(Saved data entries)
Content starts
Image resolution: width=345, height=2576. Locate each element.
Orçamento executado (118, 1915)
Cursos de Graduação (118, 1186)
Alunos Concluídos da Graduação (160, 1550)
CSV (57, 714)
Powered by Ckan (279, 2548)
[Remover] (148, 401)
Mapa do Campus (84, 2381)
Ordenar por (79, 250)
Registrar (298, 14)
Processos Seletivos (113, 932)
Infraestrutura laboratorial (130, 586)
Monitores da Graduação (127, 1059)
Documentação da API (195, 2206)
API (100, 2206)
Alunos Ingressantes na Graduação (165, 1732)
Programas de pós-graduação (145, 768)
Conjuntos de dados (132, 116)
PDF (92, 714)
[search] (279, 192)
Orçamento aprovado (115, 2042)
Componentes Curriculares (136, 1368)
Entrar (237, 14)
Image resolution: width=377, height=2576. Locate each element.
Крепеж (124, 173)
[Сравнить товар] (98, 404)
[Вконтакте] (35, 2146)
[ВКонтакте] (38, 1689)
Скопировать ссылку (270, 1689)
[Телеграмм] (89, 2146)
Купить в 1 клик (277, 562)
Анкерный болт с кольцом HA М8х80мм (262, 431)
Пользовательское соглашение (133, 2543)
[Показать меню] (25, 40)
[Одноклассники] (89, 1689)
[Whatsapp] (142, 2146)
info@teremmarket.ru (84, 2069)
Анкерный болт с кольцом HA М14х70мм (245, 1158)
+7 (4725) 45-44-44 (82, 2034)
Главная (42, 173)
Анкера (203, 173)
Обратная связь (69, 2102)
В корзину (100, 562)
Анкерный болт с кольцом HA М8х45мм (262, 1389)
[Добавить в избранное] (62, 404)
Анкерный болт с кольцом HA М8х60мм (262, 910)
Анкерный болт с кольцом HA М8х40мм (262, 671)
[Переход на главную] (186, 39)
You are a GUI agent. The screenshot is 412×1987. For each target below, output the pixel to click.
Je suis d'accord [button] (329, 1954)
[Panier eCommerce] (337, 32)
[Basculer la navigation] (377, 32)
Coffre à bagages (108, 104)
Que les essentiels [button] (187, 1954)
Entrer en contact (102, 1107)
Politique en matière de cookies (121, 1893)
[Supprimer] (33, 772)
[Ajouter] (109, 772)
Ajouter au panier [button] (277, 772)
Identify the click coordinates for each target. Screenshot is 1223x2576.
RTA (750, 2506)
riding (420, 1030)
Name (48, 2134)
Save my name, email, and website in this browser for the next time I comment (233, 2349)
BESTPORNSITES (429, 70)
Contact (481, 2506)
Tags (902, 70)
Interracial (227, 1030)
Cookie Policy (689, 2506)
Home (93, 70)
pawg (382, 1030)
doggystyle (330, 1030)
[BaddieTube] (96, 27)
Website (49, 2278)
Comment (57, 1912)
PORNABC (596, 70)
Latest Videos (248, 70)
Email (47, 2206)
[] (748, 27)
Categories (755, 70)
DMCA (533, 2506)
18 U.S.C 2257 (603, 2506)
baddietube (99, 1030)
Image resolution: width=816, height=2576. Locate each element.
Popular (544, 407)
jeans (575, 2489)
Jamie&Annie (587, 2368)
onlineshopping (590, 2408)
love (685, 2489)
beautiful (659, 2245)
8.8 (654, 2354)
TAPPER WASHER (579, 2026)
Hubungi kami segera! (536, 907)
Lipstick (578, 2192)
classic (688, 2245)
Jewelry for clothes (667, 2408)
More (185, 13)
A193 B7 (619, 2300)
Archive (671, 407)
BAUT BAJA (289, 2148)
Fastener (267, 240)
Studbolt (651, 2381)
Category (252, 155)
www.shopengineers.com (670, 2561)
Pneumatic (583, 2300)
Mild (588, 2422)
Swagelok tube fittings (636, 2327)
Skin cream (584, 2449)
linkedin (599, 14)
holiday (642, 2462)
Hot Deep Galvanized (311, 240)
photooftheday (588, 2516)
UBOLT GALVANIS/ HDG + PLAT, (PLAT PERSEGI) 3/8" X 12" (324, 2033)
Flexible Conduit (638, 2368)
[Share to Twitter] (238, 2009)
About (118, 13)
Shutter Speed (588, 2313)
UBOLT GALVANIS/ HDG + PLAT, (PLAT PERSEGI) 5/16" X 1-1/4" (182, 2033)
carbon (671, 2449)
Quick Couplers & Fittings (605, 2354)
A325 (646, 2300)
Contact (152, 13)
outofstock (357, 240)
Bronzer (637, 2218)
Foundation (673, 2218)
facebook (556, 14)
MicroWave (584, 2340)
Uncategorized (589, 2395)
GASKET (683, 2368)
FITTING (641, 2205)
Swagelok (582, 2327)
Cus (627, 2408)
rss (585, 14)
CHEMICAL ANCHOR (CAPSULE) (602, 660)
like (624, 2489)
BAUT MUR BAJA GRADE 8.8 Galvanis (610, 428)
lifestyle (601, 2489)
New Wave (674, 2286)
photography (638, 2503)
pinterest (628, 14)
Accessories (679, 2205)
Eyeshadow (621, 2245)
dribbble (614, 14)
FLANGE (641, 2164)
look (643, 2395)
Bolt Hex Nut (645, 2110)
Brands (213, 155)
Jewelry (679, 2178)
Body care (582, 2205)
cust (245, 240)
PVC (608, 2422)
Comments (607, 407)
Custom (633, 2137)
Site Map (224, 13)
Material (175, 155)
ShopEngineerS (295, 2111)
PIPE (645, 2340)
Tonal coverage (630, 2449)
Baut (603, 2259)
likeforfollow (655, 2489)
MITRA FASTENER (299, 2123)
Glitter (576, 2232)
Content ends
Problem statement
Write down the entries above again. Copy them word for word.

Output below
Image resolution: width=345, height=2576. Locate each element.
Orçamento executado (118, 1915)
Cursos de Graduação (118, 1186)
Alunos Concluídos da Graduação (160, 1550)
CSV (57, 714)
Powered by Ckan (279, 2548)
[Remover] (148, 401)
Mapa do Campus (84, 2381)
Ordenar por (79, 250)
Registrar (298, 14)
Processos Seletivos (113, 932)
Infraestrutura laboratorial (130, 586)
Monitores da Graduação (127, 1059)
Documentação da API (195, 2206)
API (100, 2206)
Alunos Ingressantes na Graduação (165, 1732)
Programas de pós-graduação (145, 768)
Conjuntos de dados (132, 116)
PDF (92, 714)
[search] (279, 192)
Orçamento aprovado (115, 2042)
Componentes Curriculares (136, 1368)
Entrar (237, 14)
Image resolution: width=377, height=2576. Locate each element.
Крепеж (124, 173)
[Сравнить товар] (98, 404)
[Вконтакте] (35, 2146)
[ВКонтакте] (38, 1689)
Скопировать ссылку (270, 1689)
[Телеграмм] (89, 2146)
Купить в 1 клик (277, 562)
Анкерный болт с кольцом HA М8х80мм (262, 431)
Пользовательское соглашение (133, 2543)
[Показать меню] (25, 40)
[Одноклассники] (89, 1689)
[Whatsapp] (142, 2146)
info@teremmarket.ru (84, 2069)
Анкерный болт с кольцом HA М14х70мм (245, 1158)
+7 (4725) 45-44-44 (82, 2034)
Главная (42, 173)
Анкера (203, 173)
Обратная связь (69, 2102)
В корзину (100, 562)
Анкерный болт с кольцом HA М8х45мм (262, 1389)
[Добавить в избранное] (62, 404)
Анкерный болт с кольцом HA М8х60мм (262, 910)
Анкерный болт с кольцом HA М8х40мм (262, 671)
[Переход на главную] (186, 39)
You are a GUI agent. The screenshot is 412×1987. For each target below, output the pixel to click.
Je suis d'accord [button] (329, 1954)
[Panier eCommerce] (337, 32)
[Basculer la navigation] (377, 32)
Coffre à bagages (108, 104)
Que les essentiels [button] (187, 1954)
Entrer en contact (102, 1107)
Politique en matière de cookies (121, 1893)
[Supprimer] (33, 772)
[Ajouter] (109, 772)
Ajouter au panier [button] (277, 772)
Identify the click coordinates for each target. Screenshot is 1223x2576.
RTA (750, 2506)
riding (420, 1030)
Name (48, 2134)
Save my name, email, and website in this browser for the next time I comment (233, 2349)
BESTPORNSITES (429, 70)
Contact (481, 2506)
Tags (902, 70)
Interracial (227, 1030)
Cookie Policy (689, 2506)
Home (93, 70)
pawg (382, 1030)
doggystyle (330, 1030)
[BaddieTube] (96, 27)
Website (49, 2278)
Comment (57, 1912)
PORNABC (596, 70)
Latest Videos (248, 70)
Email (47, 2206)
[] (748, 27)
Categories (755, 70)
DMCA (533, 2506)
18 U.S.C 2257 (603, 2506)
baddietube (99, 1030)
Image resolution: width=816, height=2576. Locate each element.
Popular (544, 407)
jeans (575, 2489)
Jamie&Annie (587, 2368)
onlineshopping (590, 2408)
love (685, 2489)
beautiful (659, 2245)
8.8 (654, 2354)
TAPPER WASHER (579, 2026)
Hubungi kami segera! (536, 907)
Lipstick (578, 2192)
classic (688, 2245)
Jewelry for clothes (667, 2408)
More (185, 13)
A193 B7 (619, 2300)
Archive (671, 407)
BAUT BAJA (289, 2148)
Fastener (267, 240)
Studbolt (651, 2381)
Category (252, 155)
www.shopengineers.com (670, 2561)
Pneumatic (583, 2300)
Mild (588, 2422)
Swagelok tube fittings (636, 2327)
Skin cream (584, 2449)
linkedin (599, 14)
holiday (642, 2462)
Hot Deep Galvanized (311, 240)
photooftheday (588, 2516)
UBOLT GALVANIS/ HDG + PLAT, (PLAT PERSEGI) 3/8" X 12" (324, 2033)
Flexible Conduit (638, 2368)
[Share to Twitter] (238, 2009)
About (118, 13)
Shutter Speed (588, 2313)
UBOLT GALVANIS/ HDG + PLAT, (PLAT PERSEGI) 5/16" X 1-1/4" (182, 2033)
carbon (671, 2449)
Quick Couplers & Fittings (605, 2354)
A325 (646, 2300)
Contact (152, 13)
outofstock (357, 240)
Bronzer (637, 2218)
Foundation (673, 2218)
facebook (556, 14)
MicroWave (584, 2340)
Uncategorized (589, 2395)
GASKET (683, 2368)
FITTING (641, 2205)
Swagelok (582, 2327)
Cus (627, 2408)
rss (585, 14)
CHEMICAL ANCHOR (CAPSULE) (602, 660)
like (624, 2489)
BAUT MUR BAJA GRADE 8.8 Galvanis (610, 428)
lifestyle (601, 2489)
New Wave (674, 2286)
photography (638, 2503)
pinterest (628, 14)
Accessories (679, 2205)
Eyeshadow (621, 2245)
dribbble (614, 14)
FLANGE (641, 2164)
look (643, 2395)
Bolt Hex Nut (645, 2110)
Brands (213, 155)
Jewelry (679, 2178)
Body care (582, 2205)
cust (245, 240)
PVC (608, 2422)
Comments (607, 407)
Custom (633, 2137)
Site Map (224, 13)
Material (175, 155)
ShopEngineerS (295, 2111)
PIPE (645, 2340)
Tonal coverage (630, 2449)
Baut (603, 2259)
likeforfollow (655, 2489)
MITRA FASTENER (299, 2123)
Glitter (576, 2232)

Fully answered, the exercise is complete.